YOUR GOAL:
Rewrite every one of the rows below, replacing "Switch to" with "Go to" and leaving all other text unchanged; omit the pictures from your answer.

TASK INPUTS:
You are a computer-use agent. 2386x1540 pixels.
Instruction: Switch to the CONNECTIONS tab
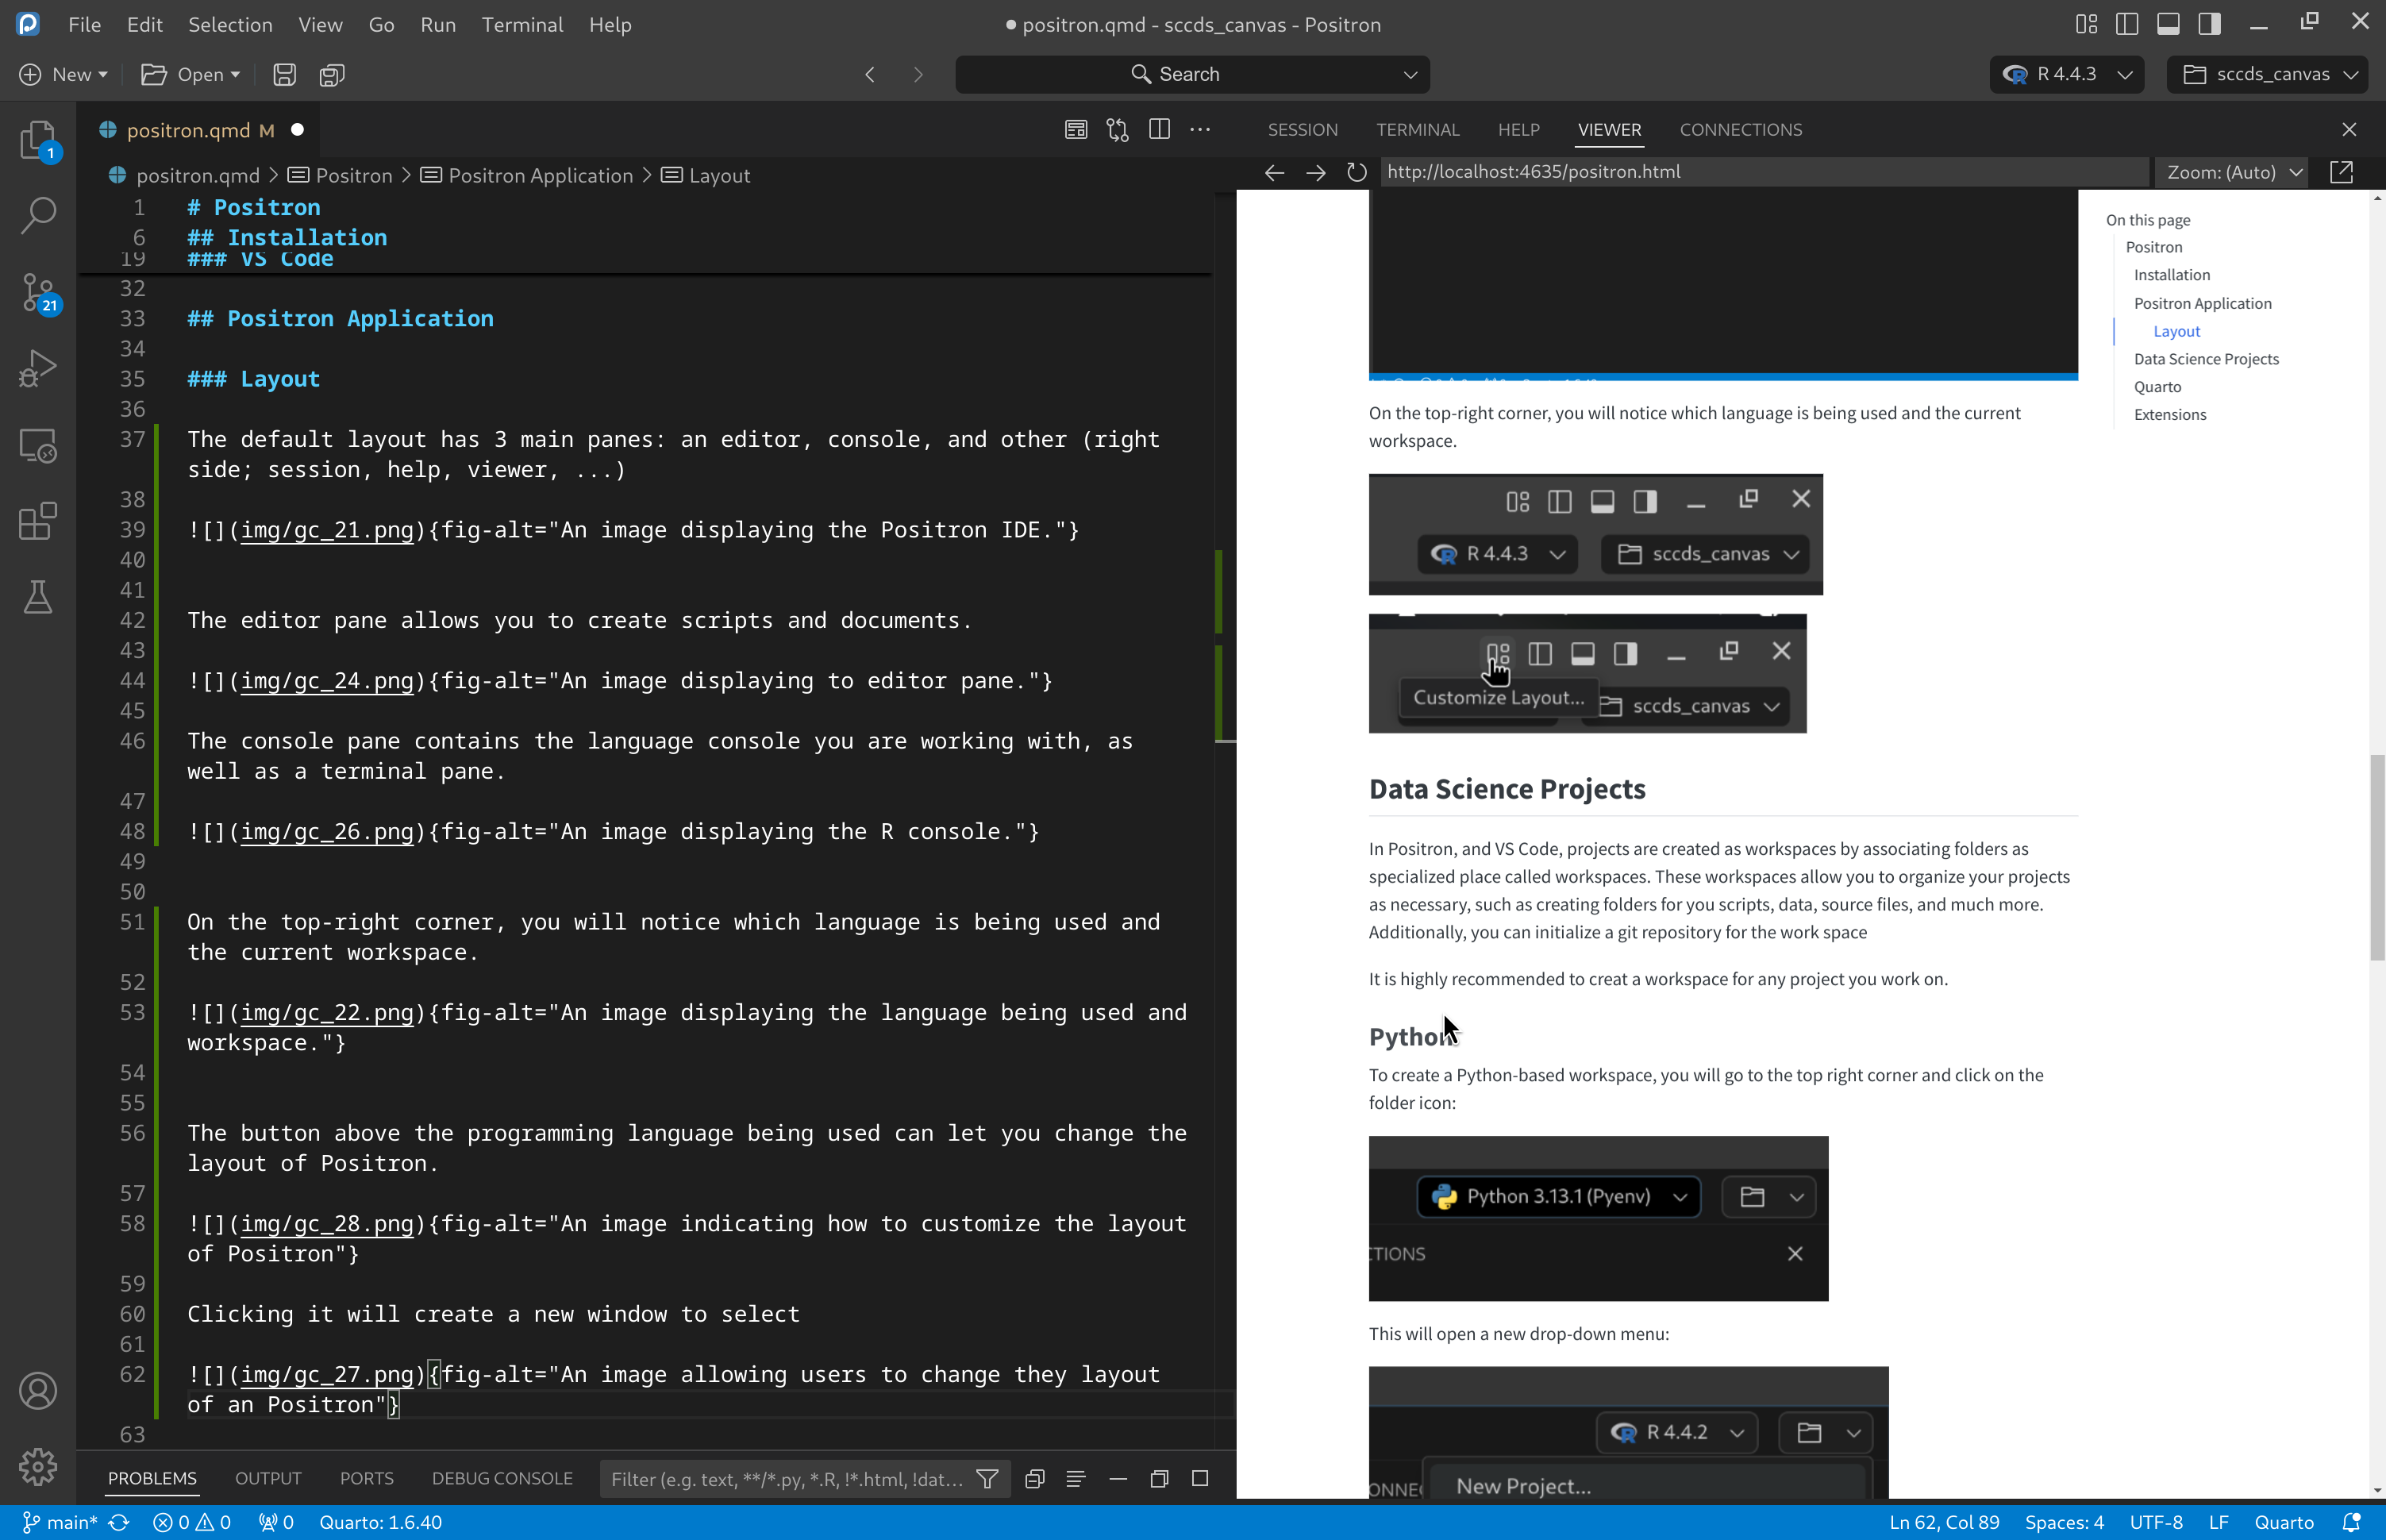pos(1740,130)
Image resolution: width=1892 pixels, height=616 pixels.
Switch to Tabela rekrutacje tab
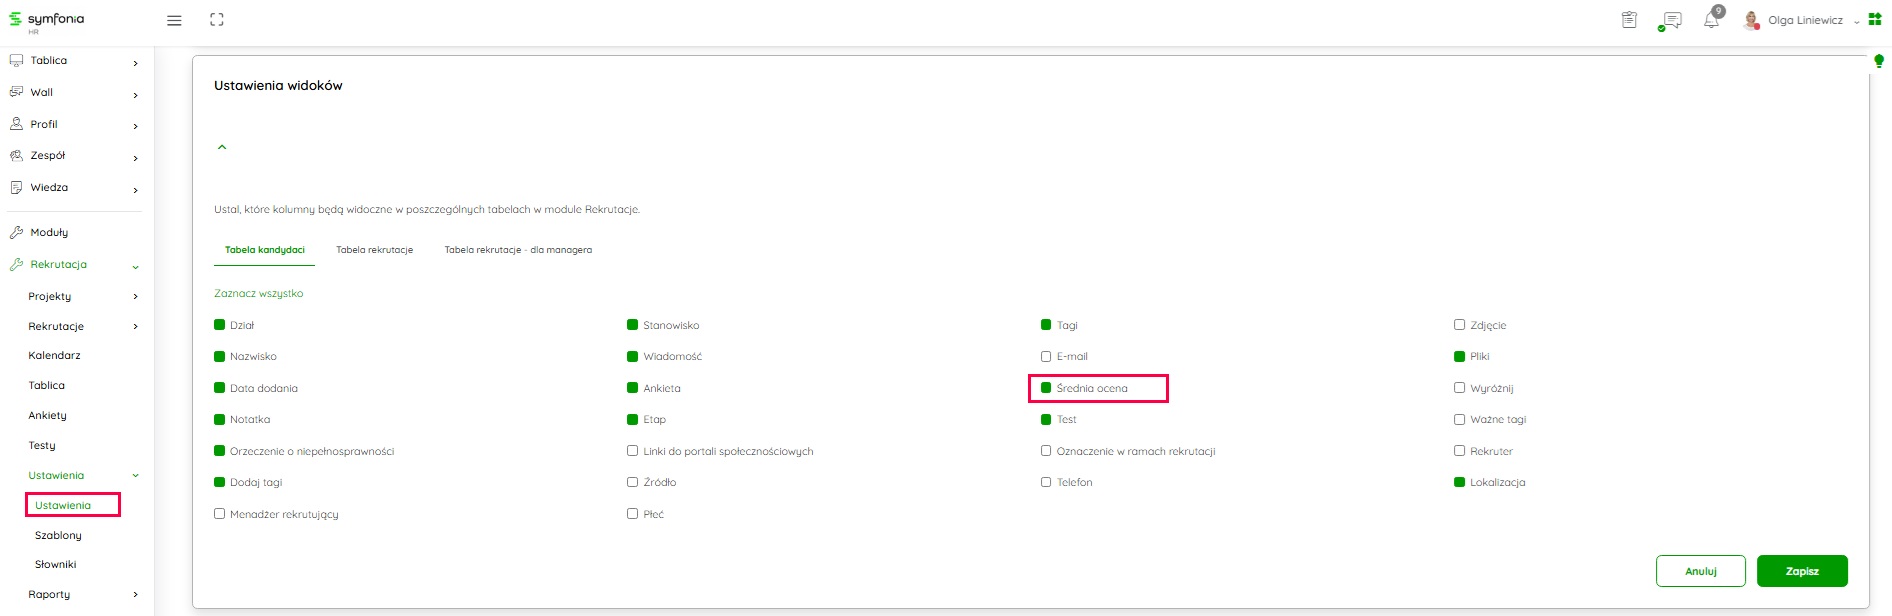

REPLY:
You are a computer-use agent. 2386x1540 pixels.
Instruction: Go to the CONNECTIONS tab
pos(1740,130)
Image resolution: width=1892 pixels, height=616 pixels.
Go to Tabela rekrutacje tab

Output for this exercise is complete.